I held my peace on that one.
"Then why did you come to us for assistance?" Carl smiled like a seasoned businessman who took to paid assassination as a holiday lark.
"You can't have forgotten already," Todd said. "It was only half a year ago."
"Really, it was that simple?"
Carl's tone was playful, as though he remembered very well their first meeting. Why he should bother stretching out the conversation with feigned ignorance eluded me. Maybe he was having second thoughts about the free beer, no matter how cheap.
It was fascinating to see Todd skate across a range of expressions, because I was seeing (much to my self-dissatisfaction) my own reaction to unpalatable subjects. Neither one of us had a poker face, it seemed, and the topic at hand roused him to ratlike fury. Did I really look like that whenever I was (pardon the expression) beside myself? Did my face narrow, my chin shrink and my eyes wobble in idiotic dementia? I resolved to spend some practice time in front of the mirror. I needed to hone my cool.
Todd was going to tell a story on himself, because if he didn't Carl would. Either way, it didn't promise to be flattering.

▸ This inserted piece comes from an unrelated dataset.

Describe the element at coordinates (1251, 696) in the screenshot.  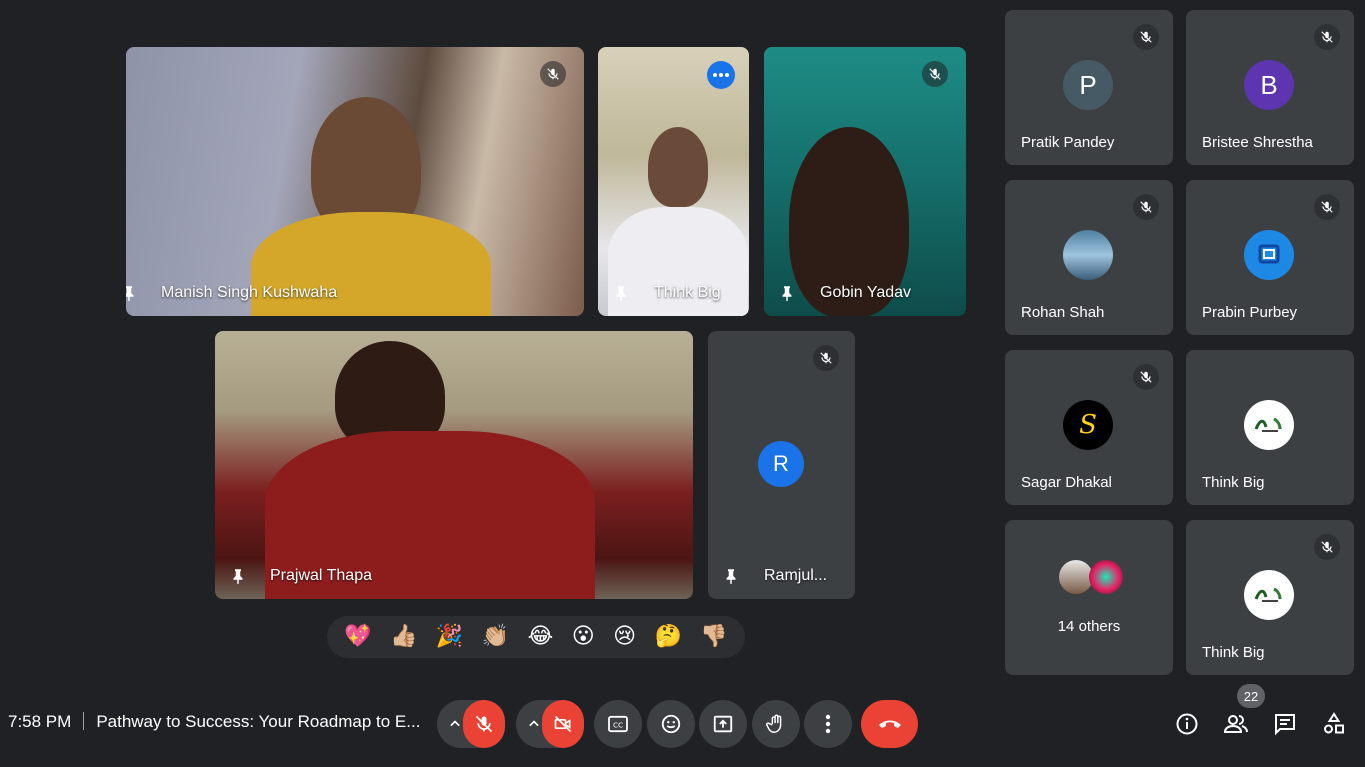
I see `people-count-badge: 22` at that location.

"I was at the PFZ January..." he began.
"Taking in the sights," Carl elaborated.
"It was a
hot day," Todd continued.
"Half a year ago lands you in the dead of winter."
"What matters the weather! I happened to be downtown on business."

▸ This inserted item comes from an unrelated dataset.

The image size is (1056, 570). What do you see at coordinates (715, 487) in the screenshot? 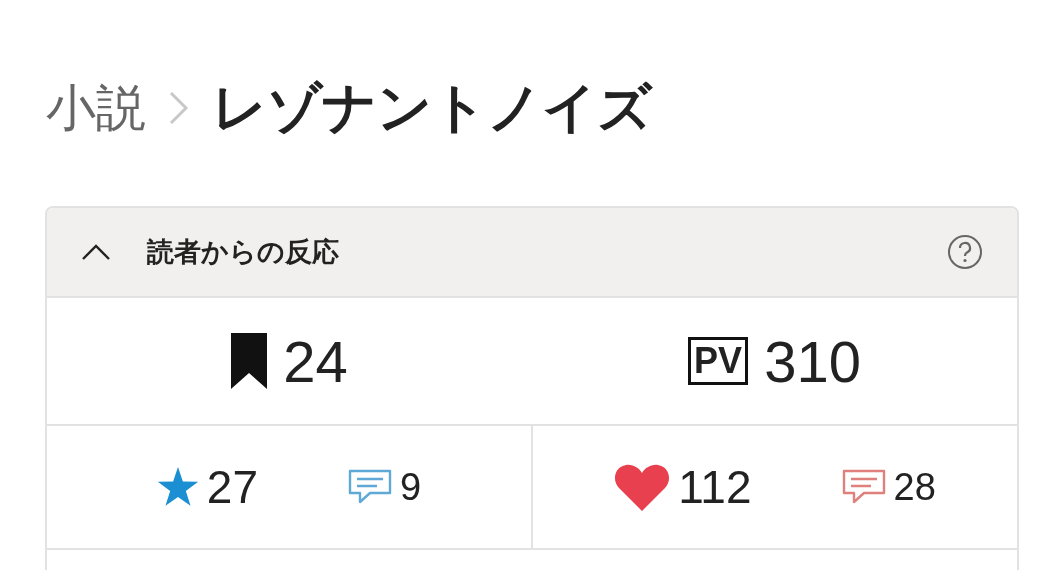
I see `count-text: 112` at bounding box center [715, 487].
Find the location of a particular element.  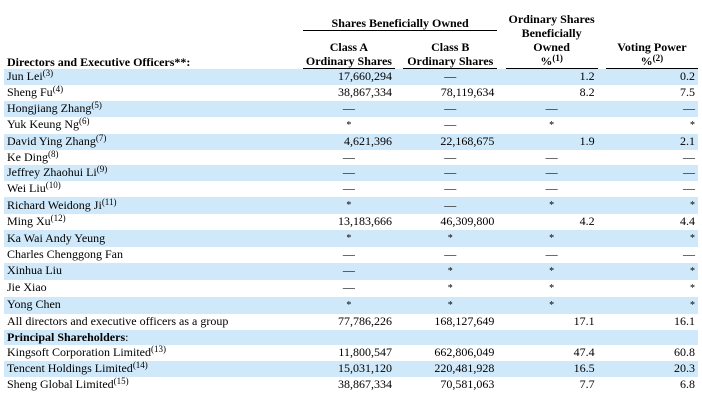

"Business?" Carl inquired. His tone inferred Todd knew as much about business as a seal knew about the Mojave Desert.
"It's not pertinent to the story," Todd frowned. "Remember way back when you still had a liquor license? When a dude could still drop in the PFZ and not end up with lemonade?"
Carl didn't answer, which I found more worrying than anything he might have said outside of 'I'm going to plug the both of you, here and now.' And maybe that was precisely what he was saying-not-saying. His liquor license had been a badge of honor, or it could have been dishonor, but either way it made him a viable business entity. His girls were goddesses in my uncultured eyes, yet they were probably not top of the line. Tungsten-halogen lighting, starvation diets, giraffe costumes and pasties could only perform limited miracles. Carl had counted on the chemistry of spirits to convince his customers they were witnessing a parade of bona fide centerfolds. To some folks, hambones without beer are just hambones.

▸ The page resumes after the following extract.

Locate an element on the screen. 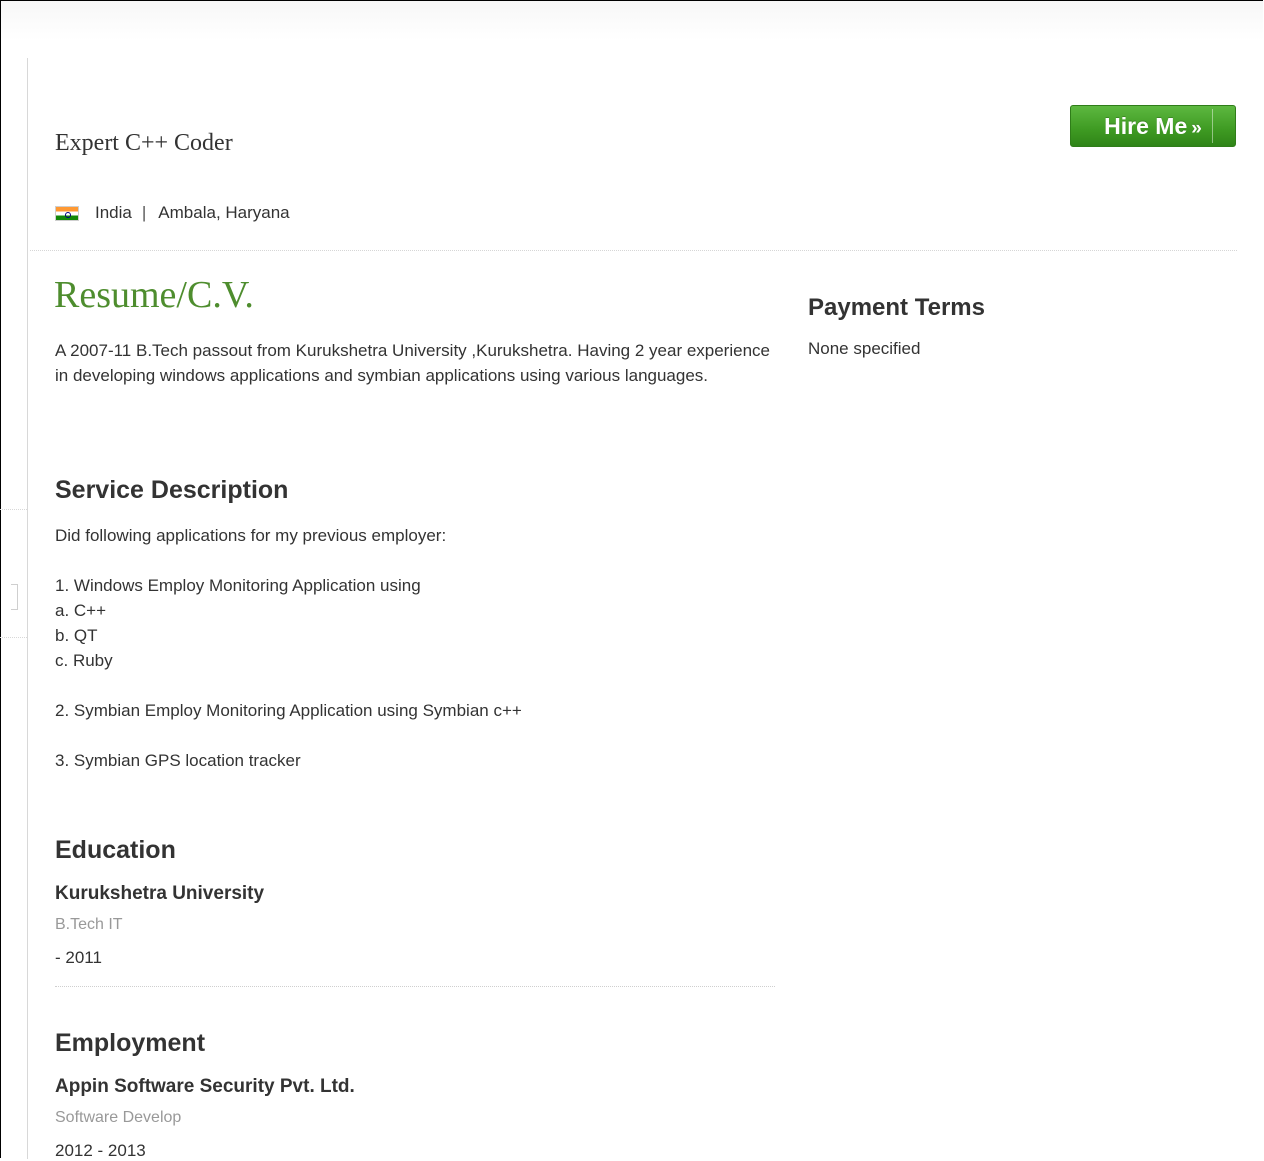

"I must have had a few drinks too many that evening," Todd continued, fending off Carl's wrathful expression by looking into space. "Usually, I'm cooth enough to act my age, but I went a little overboard and started coming on to one of the pole girls."
"'Performance artists'," Carl corrected, massaging his ego with the cachet. "And if you think playing goochy-goo with a cooch in public is a sign of refinement, you must take your dumps in the front yard. But you missed the best part. You want me to continue for you?"
Seeing he was not going to get a break, Todd went on:
"I may have been a little too forward."
He waited for Carl's laughter to subside.
"The girl began yelling—really out of all proportion to what I'd done. Which wasn't much. Or it could've have been. Anyway, I don't remember. So this girl starts acting crazy, like I was a real pervert instead of a guy looking for a good time. Then this other girl comes up and begins hammering me. Man, she hit hard."